4) Group D: About 40% of the couples have a polygamy practice which nevertheless none of the two hides it, but still they believe only in agreed monogamy not in agreed polygamy and they hope that in the future their relation will be entirely monogamy. 

It is obvious that most people would prefer to be in the Group A (and in particular in the lucky 1%).
But also most people are afraid that they will experience their relations as being in the group C or D. So they are afraid of falling in love.
The relations of the group B, last longer than those of groups C and D. And those of the group C last longer than those of the group D. 
The most unhappy is the group D. At least consciously. Because their beliefs and expectations do not agree with the reality.  But when a couple from the group C passes to the group D, the pain is maximum. The couples in group C, suffer secretly but they do not know it consciously  Their psychic state is the most dangerous. 
Not very many couples can feel comfortable being in the group B. But when they are, are genuinely happy, realistic, humorous and of help to other couples. 
Most of the couples in groups C are from southern countries, or non-developed countries, while groups D and B is more advanced countries, and northern countries. 
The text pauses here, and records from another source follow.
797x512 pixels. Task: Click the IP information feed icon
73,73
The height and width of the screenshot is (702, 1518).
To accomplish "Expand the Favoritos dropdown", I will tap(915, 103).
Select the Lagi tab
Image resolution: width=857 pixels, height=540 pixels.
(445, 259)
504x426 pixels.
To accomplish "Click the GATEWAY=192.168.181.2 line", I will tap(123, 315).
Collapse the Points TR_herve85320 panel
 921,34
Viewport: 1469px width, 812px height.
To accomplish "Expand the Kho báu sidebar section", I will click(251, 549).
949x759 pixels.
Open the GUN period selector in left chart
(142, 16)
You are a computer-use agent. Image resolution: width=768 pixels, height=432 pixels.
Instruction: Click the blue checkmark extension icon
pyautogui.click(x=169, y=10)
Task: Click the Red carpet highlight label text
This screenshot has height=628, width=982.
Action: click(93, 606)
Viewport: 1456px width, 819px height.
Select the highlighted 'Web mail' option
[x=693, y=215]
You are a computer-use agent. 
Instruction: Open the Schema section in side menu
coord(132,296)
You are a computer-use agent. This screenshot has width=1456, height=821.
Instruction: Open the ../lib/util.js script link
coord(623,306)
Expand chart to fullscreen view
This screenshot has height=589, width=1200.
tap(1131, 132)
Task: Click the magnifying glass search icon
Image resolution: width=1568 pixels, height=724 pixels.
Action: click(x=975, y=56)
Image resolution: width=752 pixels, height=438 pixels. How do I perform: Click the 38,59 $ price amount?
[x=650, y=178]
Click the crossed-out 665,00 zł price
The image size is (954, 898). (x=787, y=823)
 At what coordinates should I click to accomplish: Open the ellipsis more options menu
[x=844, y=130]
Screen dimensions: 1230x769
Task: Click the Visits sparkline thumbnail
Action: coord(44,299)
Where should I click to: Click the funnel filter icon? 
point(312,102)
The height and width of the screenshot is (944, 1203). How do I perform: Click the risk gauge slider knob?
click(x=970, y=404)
The most happy is of course this lucky 1% of the group A. Then group B, then the unlucky 2% of the group A. Then group C, and finally group D. 

It seems that the dynamics  that last 50 years are 
1) The group A has been decreasing, and in particular the unlucky 2% of it.
2) The group C is decreasing , 
3) The group D is increasing
4) The group B is increasing. 

Famous spiritual and wisdom teachers , like Rajneess-Osho who was love and happiness centered with their own ashrams where people could escape from the "jungle" of the survival mode of social life, usually advised couples in troubles to shift from groups C and D, to group B. Given the fact that the couples of the groups C,D, present in "face value"  an ideal, that of monogamy,  while their subconscious drives them to polygamy, thus their practice does not support the ideal, and it is plainly obvious that it is better to deal with their actions , desires and  instinct,  and accept themselves as they are, instead of beating themselves with a theoretical to them ideal, thus move to the group B. 
While other teachers oriented to power, and  control in life and to people that do live in the "jungle"  of survival of social life usually advise couples in troubles to shift to the group A, even to the unlucky 2% of it, which sounds perfect advice but it is under question how much feasible it is. 
Maybe, in another civilization, on another planet 3-4 thousand years more advanced, the percentages of group A would be very high. But on the current earthly civilization the reality seems to be close to the above statistics.




With few words: "Ownership" (=a form of power over the other) in a relationship has to be equal to both sides, with mutual awareness and agreement (Consent) , Furthermore of low intensity in our civilization, otherwise mutual but strong conflicts will occur and mutual jealousy will arise (and this is bad even when it is of equal amount from each direction). Unequal "ownership" is in the realm of the duality Prey-predator and its destructive and unhappy in the long run in the relationships. Of course there are couples that they both want it, but still it is inside the previous duality. Such inequality and prey-predator duality does not have to be in the violent form of handcuffs and raping, but can also be in the subtle form of captivity through charm. Even equal "ownership" from each side but without mutual awareness and consent , is a problem. What a non-destructive relationship is, is not something that only local in space and time feelings will suggest. It is necessary to have non-emotional awareness and wisdom to asses it. The word "ownership" is an ugly one, as ownership is a form of one-sided power interaction from humans to objects, while between humans respect and consciousness is the appropriate interaction.